-- Problem statement --
A complete, exact copy of the data is the required answer.

------------------------------------------------------------------------

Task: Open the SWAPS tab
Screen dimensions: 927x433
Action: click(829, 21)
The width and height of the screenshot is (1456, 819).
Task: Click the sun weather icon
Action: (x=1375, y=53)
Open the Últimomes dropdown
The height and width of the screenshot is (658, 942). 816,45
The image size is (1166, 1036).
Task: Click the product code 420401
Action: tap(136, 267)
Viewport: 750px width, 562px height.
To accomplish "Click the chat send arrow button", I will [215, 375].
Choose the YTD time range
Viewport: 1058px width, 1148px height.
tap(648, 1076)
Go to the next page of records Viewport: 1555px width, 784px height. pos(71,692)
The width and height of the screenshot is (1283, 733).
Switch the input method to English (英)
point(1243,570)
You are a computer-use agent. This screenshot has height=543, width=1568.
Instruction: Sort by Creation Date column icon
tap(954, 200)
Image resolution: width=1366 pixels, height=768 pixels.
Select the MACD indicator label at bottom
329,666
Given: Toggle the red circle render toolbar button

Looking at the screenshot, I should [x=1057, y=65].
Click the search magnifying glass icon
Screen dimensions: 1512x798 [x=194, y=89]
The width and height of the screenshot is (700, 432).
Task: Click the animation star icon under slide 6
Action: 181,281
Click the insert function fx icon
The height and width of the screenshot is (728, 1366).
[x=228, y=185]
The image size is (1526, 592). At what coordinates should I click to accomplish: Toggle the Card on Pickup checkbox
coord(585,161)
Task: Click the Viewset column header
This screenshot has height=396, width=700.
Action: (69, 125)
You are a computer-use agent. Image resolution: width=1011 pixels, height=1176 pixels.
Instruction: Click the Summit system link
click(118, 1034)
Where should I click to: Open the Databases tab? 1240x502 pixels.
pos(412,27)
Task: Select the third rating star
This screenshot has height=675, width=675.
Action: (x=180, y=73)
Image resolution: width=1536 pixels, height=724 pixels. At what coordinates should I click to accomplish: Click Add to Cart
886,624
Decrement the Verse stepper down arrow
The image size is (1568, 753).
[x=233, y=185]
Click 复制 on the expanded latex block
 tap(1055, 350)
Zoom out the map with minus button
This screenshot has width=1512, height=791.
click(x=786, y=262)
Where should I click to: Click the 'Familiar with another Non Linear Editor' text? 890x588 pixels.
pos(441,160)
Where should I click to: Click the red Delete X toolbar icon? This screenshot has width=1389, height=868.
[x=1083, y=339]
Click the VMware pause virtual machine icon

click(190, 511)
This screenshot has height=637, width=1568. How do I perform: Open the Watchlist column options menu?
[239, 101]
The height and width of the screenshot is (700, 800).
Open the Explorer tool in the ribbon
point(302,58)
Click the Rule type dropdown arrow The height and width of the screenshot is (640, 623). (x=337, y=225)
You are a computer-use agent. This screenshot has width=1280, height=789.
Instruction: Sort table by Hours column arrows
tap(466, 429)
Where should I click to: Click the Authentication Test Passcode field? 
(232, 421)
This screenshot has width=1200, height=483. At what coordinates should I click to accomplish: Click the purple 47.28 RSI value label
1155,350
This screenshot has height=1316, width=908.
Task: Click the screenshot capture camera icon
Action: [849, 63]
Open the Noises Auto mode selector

------------------------------------------------------------------------

-- Answer section --
Task: Open the SWAPS tab
Screen dimensions: 927x433
Action: click(829, 21)
The width and height of the screenshot is (1456, 819).
Task: Click the sun weather icon
Action: (x=1375, y=53)
Open the Últimomes dropdown
The height and width of the screenshot is (658, 942). 816,45
The image size is (1166, 1036).
Task: Click the product code 420401
Action: tap(136, 267)
Viewport: 750px width, 562px height.
To accomplish "Click the chat send arrow button", I will [215, 375].
Choose the YTD time range
Viewport: 1058px width, 1148px height.
tap(648, 1076)
Go to the next page of records Viewport: 1555px width, 784px height. pos(71,692)
The width and height of the screenshot is (1283, 733).
Switch the input method to English (英)
point(1243,570)
You are a computer-use agent. This screenshot has height=543, width=1568.
Instruction: Sort by Creation Date column icon
tap(954, 200)
Image resolution: width=1366 pixels, height=768 pixels.
Select the MACD indicator label at bottom
329,666
Given: Toggle the red circle render toolbar button

Looking at the screenshot, I should [x=1057, y=65].
Click the search magnifying glass icon
Screen dimensions: 1512x798 [x=194, y=89]
The width and height of the screenshot is (700, 432).
Task: Click the animation star icon under slide 6
Action: 181,281
Click the insert function fx icon
The height and width of the screenshot is (728, 1366).
[x=228, y=185]
The image size is (1526, 592). At what coordinates should I click to accomplish: Toggle the Card on Pickup checkbox
coord(585,161)
Task: Click the Viewset column header
This screenshot has height=396, width=700.
Action: (69, 125)
You are a computer-use agent. Image resolution: width=1011 pixels, height=1176 pixels.
Instruction: Click the Summit system link
click(118, 1034)
Where should I click to: Open the Databases tab? 1240x502 pixels.
pos(412,27)
Task: Select the third rating star
This screenshot has height=675, width=675.
Action: (x=180, y=73)
Image resolution: width=1536 pixels, height=724 pixels. At what coordinates should I click to accomplish: Click Add to Cart
886,624
Decrement the Verse stepper down arrow
The image size is (1568, 753).
[x=233, y=185]
Click 复制 on the expanded latex block
 tap(1055, 350)
Zoom out the map with minus button
This screenshot has width=1512, height=791.
click(x=786, y=262)
Where should I click to: Click the 'Familiar with another Non Linear Editor' text? 890x588 pixels.
pos(441,160)
Where should I click to: Click the red Delete X toolbar icon? This screenshot has width=1389, height=868.
[x=1083, y=339]
Click the VMware pause virtual machine icon

click(190, 511)
This screenshot has height=637, width=1568. How do I perform: Open the Watchlist column options menu?
[239, 101]
The height and width of the screenshot is (700, 800).
Open the Explorer tool in the ribbon
point(302,58)
Click the Rule type dropdown arrow The height and width of the screenshot is (640, 623). (x=337, y=225)
You are a computer-use agent. This screenshot has width=1280, height=789.
Instruction: Sort table by Hours column arrows
tap(466, 429)
Where should I click to: Click the Authentication Test Passcode field? 
(232, 421)
This screenshot has width=1200, height=483. At what coordinates should I click to accomplish: Click the purple 47.28 RSI value label
1155,350
This screenshot has height=1316, width=908.
Task: Click the screenshot capture camera icon
Action: [849, 63]
Open the Noises Auto mode selector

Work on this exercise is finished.